Economic Partnership Agreements: Developing Countries

(asked on 14th May 2018) - View Source

Question to the Department for International Trade:

To ask the Secretary of State for International Trade, what discussions he had at the most recent Commonwealth Heads of Government Meeting on the effect of Economic Partnership Agreements on developing countries in the Commonwealth.


Answered by
Greg Hands Portrait
Greg Hands
Minister of State (Department for Business and Trade)
This question was answered on 22nd May 2018

The Commonwealth is a strong and powerful network of nations. Intra-Commonwealth trade in goods and services is estimated to be $560 billion and projected to reach $700bn by 2020[1] and in 2016, UK-Commonwealth trade stood at £94 billion[2].
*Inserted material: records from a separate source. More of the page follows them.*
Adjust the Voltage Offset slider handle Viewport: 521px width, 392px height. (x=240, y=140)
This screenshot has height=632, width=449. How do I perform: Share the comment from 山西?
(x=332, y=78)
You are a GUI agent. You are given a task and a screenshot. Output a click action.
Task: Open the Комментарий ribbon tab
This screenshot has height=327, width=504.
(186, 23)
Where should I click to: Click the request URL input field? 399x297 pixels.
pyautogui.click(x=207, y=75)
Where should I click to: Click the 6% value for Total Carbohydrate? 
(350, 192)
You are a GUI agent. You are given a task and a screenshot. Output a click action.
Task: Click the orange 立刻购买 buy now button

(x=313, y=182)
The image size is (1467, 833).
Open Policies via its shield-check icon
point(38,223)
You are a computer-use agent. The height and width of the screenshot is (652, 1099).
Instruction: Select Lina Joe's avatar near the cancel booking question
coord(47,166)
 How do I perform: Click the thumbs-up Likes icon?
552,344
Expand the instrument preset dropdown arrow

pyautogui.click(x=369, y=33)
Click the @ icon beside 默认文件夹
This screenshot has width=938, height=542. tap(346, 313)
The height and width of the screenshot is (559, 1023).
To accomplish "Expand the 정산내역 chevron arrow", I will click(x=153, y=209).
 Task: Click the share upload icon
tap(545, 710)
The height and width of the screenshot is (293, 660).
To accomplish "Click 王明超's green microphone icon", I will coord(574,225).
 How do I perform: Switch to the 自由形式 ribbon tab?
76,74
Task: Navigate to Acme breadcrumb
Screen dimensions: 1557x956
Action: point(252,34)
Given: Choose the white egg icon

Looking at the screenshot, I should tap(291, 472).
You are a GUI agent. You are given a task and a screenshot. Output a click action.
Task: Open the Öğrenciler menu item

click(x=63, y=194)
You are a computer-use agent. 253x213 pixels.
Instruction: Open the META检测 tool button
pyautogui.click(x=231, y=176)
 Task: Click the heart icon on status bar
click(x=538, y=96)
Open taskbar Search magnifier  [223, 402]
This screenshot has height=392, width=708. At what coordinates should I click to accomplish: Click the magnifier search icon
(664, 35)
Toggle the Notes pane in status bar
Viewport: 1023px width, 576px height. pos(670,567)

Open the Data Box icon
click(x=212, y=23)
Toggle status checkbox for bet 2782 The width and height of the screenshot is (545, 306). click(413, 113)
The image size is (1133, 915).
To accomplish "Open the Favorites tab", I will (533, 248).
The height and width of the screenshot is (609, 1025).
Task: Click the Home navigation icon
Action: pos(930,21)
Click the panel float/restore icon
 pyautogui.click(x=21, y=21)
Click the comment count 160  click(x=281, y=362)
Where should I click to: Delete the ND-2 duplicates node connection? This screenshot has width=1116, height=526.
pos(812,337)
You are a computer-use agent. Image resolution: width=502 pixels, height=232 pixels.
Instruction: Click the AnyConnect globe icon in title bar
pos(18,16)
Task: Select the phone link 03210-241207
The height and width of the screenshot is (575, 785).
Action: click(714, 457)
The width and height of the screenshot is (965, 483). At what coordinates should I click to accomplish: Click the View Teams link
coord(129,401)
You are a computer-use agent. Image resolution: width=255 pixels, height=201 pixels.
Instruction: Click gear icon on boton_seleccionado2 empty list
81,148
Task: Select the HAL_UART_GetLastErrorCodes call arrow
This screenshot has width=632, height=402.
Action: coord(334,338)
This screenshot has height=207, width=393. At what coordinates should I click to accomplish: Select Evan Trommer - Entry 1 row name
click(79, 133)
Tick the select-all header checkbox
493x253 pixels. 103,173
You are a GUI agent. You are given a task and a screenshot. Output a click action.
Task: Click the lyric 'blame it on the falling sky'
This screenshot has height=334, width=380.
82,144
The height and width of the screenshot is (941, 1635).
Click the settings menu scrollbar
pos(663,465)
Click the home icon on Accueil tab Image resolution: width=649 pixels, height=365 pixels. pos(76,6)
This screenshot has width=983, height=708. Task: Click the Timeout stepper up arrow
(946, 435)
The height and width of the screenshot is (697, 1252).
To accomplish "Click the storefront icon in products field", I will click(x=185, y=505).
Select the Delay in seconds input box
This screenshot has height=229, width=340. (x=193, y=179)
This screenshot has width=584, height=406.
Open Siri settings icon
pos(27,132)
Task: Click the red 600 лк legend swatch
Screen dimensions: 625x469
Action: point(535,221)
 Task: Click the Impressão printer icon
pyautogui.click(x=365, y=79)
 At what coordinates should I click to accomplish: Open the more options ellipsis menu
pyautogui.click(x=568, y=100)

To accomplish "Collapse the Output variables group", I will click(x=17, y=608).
Britain is an international leader on development, and the Department for International Trade is working with the Department for International Development to ensure global prosperity is at the heart of our future trade policy. We are committed to ensuring developing countries in the Commonwealth can use trade as an engine of poverty reduction, and trade agreements play an important role in this.

This department continues to work with Commonwealth countries that are part of the EU’s Economic Partnership Agreements (EPAs) or other preferential arrangements to ensure that there is no disruption to our existing trade as we leave the EU. At the Commonwealth Heads of Government Meeting we highlighted progress made in the transition of our trading relationships with these partners.